■ Short task: Which lines of the material contain the string "symbol", with case counting? Pull out each such line in full.

• • • • •

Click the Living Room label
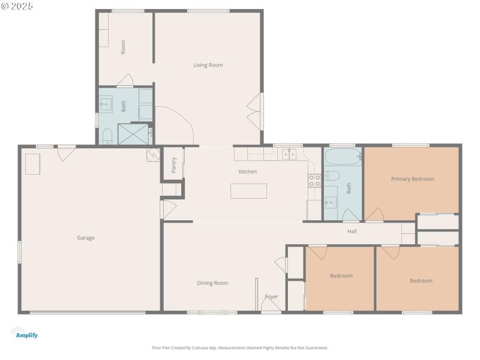tap(208, 65)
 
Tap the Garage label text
tap(86, 238)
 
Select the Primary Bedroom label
tap(412, 179)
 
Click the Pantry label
tap(173, 165)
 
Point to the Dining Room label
tap(212, 283)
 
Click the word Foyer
tap(271, 296)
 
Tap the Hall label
tap(352, 231)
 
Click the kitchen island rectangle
tap(248, 191)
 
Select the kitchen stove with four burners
tap(314, 181)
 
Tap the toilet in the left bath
tap(107, 136)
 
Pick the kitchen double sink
tap(290, 155)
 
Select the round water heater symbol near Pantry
tap(152, 155)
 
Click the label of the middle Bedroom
tap(341, 276)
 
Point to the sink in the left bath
tap(106, 104)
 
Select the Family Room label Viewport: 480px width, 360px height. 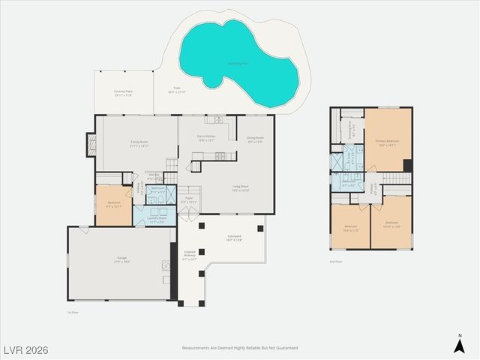139,145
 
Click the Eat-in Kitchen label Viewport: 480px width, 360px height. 206,138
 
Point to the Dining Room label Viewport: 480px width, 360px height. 255,140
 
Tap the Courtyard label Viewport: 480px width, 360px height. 234,238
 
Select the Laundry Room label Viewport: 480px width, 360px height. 158,220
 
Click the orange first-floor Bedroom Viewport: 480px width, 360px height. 113,205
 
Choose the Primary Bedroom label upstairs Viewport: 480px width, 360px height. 387,142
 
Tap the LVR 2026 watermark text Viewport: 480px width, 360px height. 26,350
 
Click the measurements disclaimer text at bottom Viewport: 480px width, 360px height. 240,348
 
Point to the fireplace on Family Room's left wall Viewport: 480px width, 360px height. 91,144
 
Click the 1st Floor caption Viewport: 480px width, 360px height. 73,312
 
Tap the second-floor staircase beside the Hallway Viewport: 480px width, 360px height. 395,178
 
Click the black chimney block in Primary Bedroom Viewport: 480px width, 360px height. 407,165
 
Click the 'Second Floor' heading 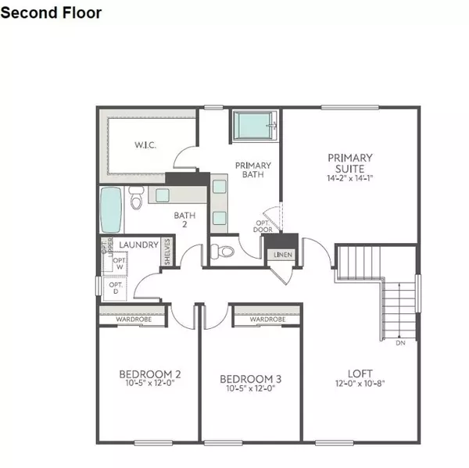51,13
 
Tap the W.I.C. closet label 146,145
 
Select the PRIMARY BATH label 253,170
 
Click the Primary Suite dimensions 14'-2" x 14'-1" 349,177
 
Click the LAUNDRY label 138,245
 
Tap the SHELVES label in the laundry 167,252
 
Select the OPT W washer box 119,264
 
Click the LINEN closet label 282,254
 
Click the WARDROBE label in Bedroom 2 133,320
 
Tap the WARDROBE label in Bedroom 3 267,320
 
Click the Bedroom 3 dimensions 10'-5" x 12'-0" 251,388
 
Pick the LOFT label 360,373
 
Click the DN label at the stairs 400,342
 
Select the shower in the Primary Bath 255,126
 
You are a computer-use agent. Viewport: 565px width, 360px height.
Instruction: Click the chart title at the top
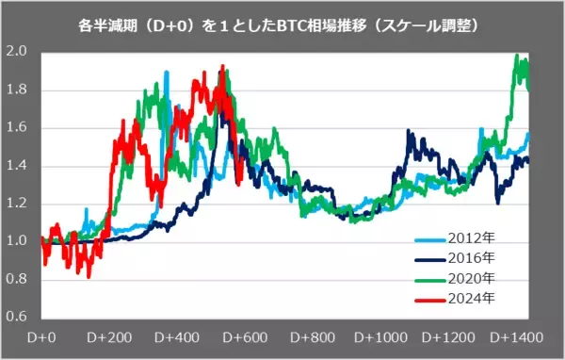tap(282, 21)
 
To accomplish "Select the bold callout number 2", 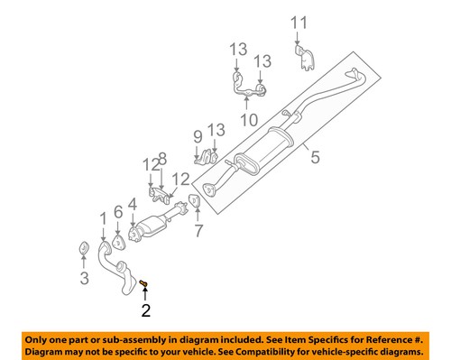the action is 145,313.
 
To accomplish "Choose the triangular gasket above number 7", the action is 193,199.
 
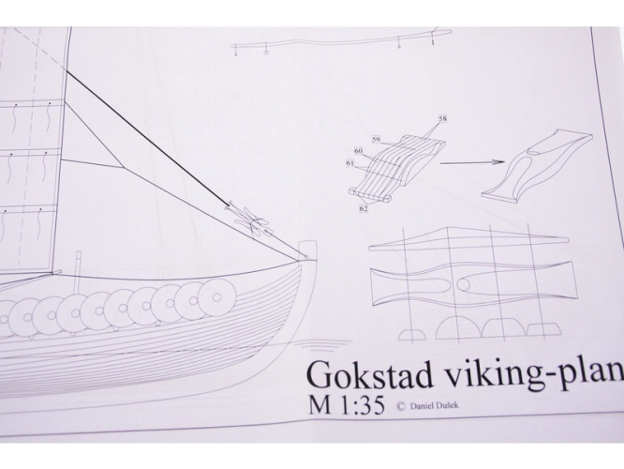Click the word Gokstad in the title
(370, 375)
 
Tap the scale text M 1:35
(347, 406)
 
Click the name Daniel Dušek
(434, 406)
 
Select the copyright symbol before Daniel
(401, 406)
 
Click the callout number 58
(442, 118)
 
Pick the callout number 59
(376, 140)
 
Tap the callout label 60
(359, 151)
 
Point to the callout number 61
(350, 163)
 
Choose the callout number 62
(364, 207)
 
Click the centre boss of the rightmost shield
(216, 297)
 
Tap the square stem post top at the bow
(309, 250)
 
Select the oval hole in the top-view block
(464, 284)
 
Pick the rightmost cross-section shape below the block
(544, 329)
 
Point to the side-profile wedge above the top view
(468, 239)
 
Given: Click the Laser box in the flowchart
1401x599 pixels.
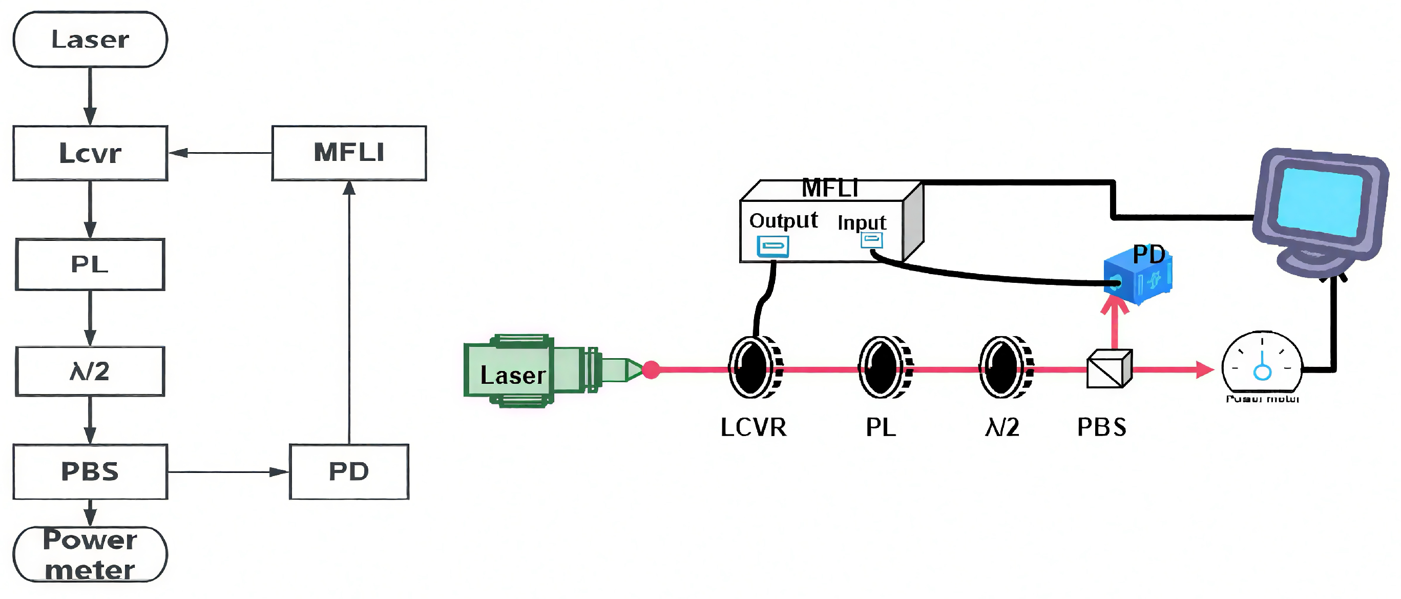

• • • • •

■ Answer below:
Select the round water heater symbol near Pantry
Select the copyright symbol before Daniel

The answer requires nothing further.